The author himself became a character in his own right, a larger-than-life figure with personal escapades that many biographers trace to his alma mater. It was here that this young writer published his first articles, stories and poems on the pages of The Trapeze newspaper and in The Tabula. While some stuck to traditional journalism norms of the time, others were injected with Hemingway’s signature wit and sarcasm, such as sports stories he published under the fictitious byline of Ring Lardner Jr.—an homage to the iconic, real-life Chicago sports writer Ringgold Wilmer Lardner.
He also created a fake Shotgun Club at Oak Park High, gathering his pals around for photographs with rifles (which apparently only he owned) and then fabricating entertaining stories about it in The Trapeze. Beyond his work on the school publications, he appeared in the senior play, played on the football team, and joined the “debating society.”

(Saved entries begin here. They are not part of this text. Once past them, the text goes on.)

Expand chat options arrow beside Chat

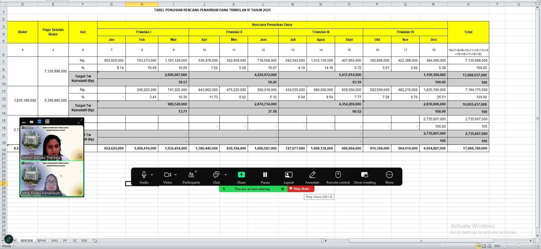[226, 175]
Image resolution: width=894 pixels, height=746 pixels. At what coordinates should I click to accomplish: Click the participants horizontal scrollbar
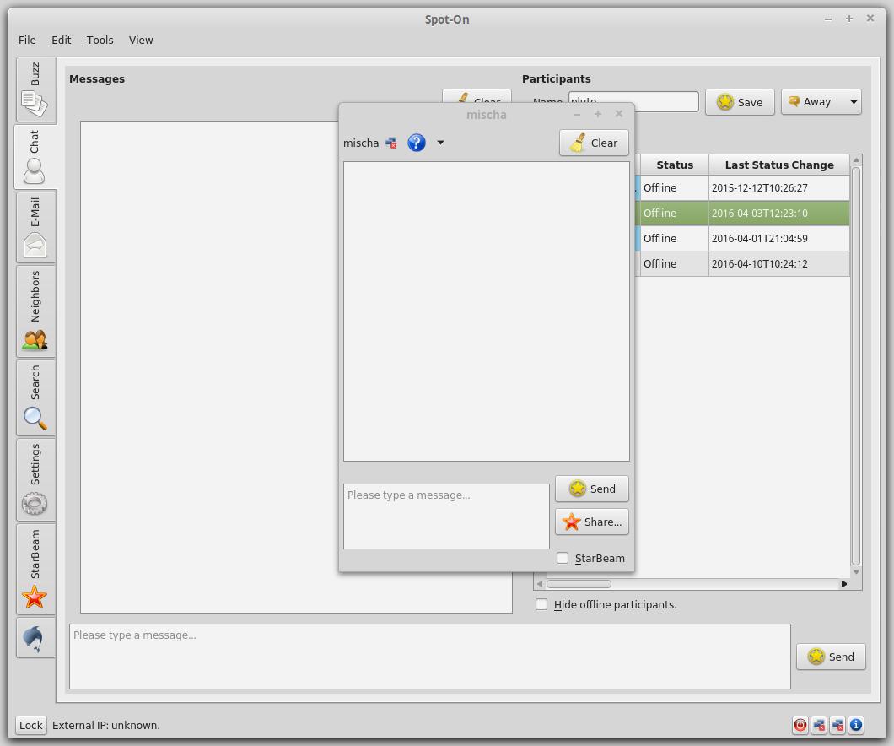[x=692, y=583]
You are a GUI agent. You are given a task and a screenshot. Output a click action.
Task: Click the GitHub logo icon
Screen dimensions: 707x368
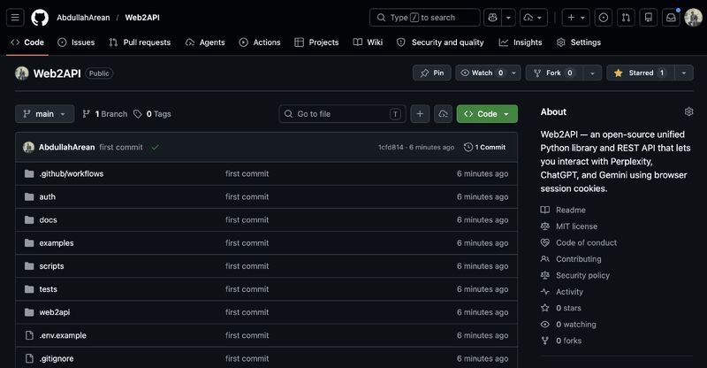[x=40, y=18]
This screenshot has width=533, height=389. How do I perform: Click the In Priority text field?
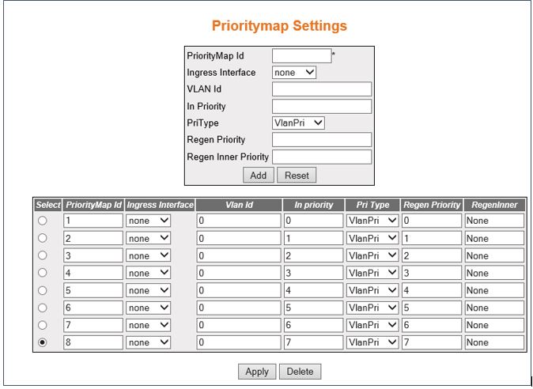pos(321,106)
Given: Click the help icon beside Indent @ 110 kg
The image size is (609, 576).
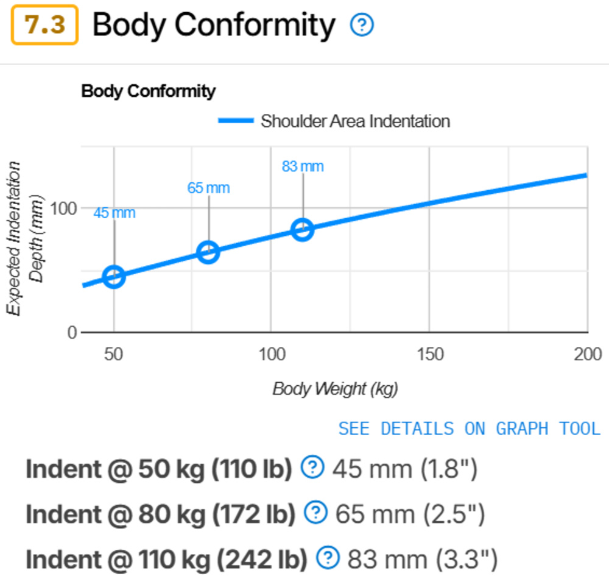Looking at the screenshot, I should pyautogui.click(x=328, y=559).
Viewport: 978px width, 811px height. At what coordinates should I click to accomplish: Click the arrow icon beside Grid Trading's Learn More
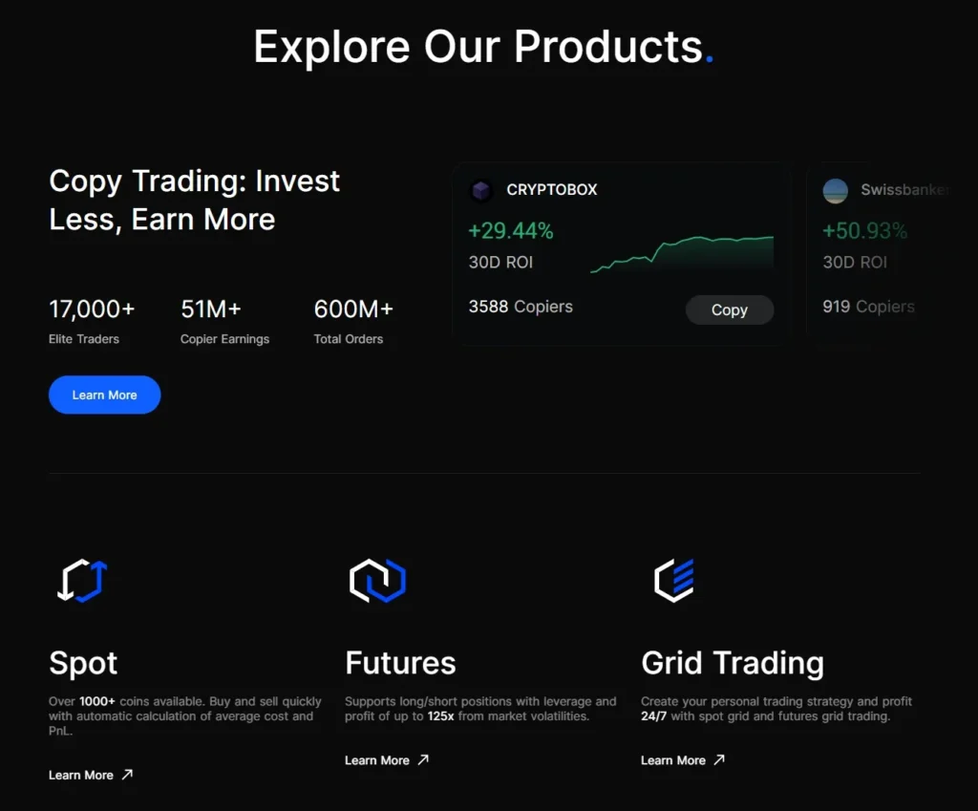point(718,760)
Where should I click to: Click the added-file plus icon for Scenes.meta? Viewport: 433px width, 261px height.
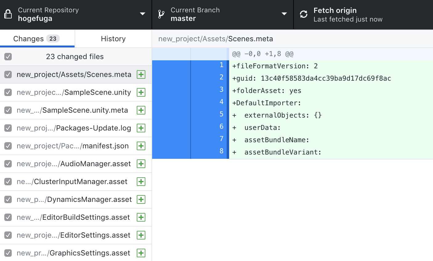coord(141,74)
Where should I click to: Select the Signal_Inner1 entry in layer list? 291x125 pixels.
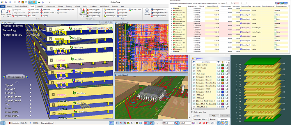tap(13, 96)
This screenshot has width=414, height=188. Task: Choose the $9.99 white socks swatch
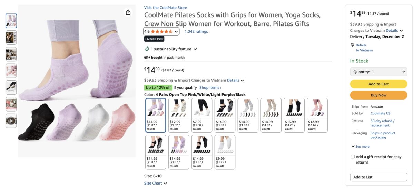[225, 152]
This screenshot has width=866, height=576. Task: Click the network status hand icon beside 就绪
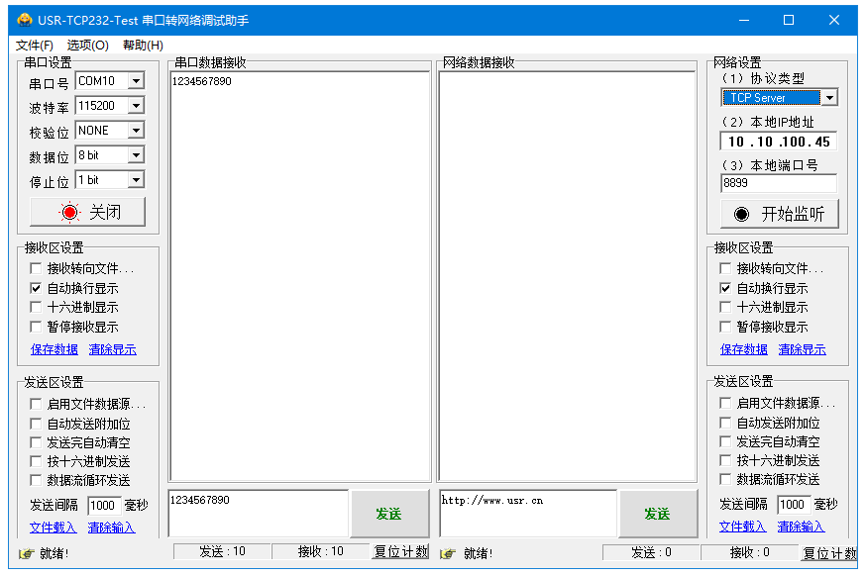[x=448, y=553]
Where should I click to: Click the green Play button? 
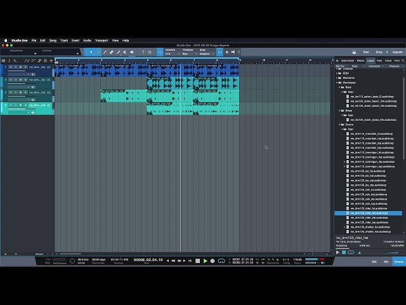coord(206,261)
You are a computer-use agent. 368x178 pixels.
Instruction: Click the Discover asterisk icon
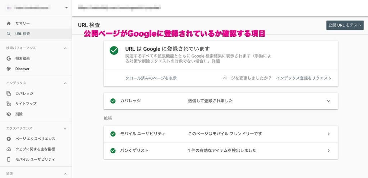pyautogui.click(x=9, y=69)
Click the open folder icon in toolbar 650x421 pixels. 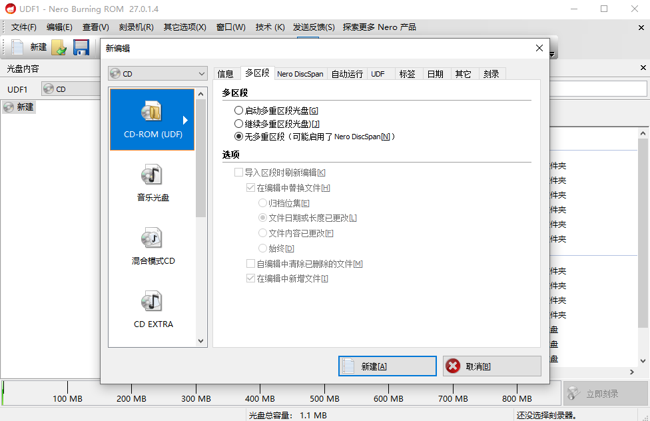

The wood-paneled, fireplace-laden room where young Hemingway tackled the debates of the day more than a century ago has since been officially designated the Hemingway room, preserved in his honor and as a testament to his legacy.
Glynis Kinnan, an Oak Park River Forest High School alumna who taught honors and AP English Literature to sophomores and seniors in the Hemingway room for 18 years, says while she didn’t teach the actual works of Hemingway often, his spirit was often invoked within those walls—especially when engaged in the art of crafting sentences.

“Like the author for whom the room is named, the room has a style and a character that makes it stand out. Students find the room itself inspiring. It makes them feel cherished, that they are individuals deserving of lovely surroundings,” Kinnan explains, adding:
“The students take particular delight in noting that the room reminds them of Hogwarts. In an era when so many public buildings—and, indeed, many of the other classrooms in the school—feature bland, lifeless design based on efficiency, the Hemingway room, with its oak and tile, its stained-glass windows, its built-in wood bookshelves, offers a haven of attractiveness and distinctiveness that speaks to students’ deep need to have their aesthetic sensibilities nourished.”

She says her favorite Hemingway novel is The Sun Also Rises and the favorite story she likes to teach is “Hills Like White Elephants,” but that what happened during her time teaching in that room transcends words on a page. “We turn to literature to refine our imagination,” she says. “Engagement with literature provides inner wealth that is not susceptible to quantification. In this respect, the room is like literature itself, beautiful and profoundly meaningful in ways that exceed the understanding of the merely practical or functional.”
One of Hemingway’s final works at Oak Park High was a class speech aptly titled “Class Prophecy,” filled with the future novelist’s prognostications of his classmates’ destiny.
His own destiny after graduation is well-documented, as a reporting job at the Kansas City Star opened the door for all the adventures and accolades to follow.
He never wrote under the fictitious Ring Lardner Jr. byline again. However, about a decade later, while living in Spain (and allegedly hating his real name), our ever-clever “Ernie” Hemingway gave himself a new nickname that stuck—Papa.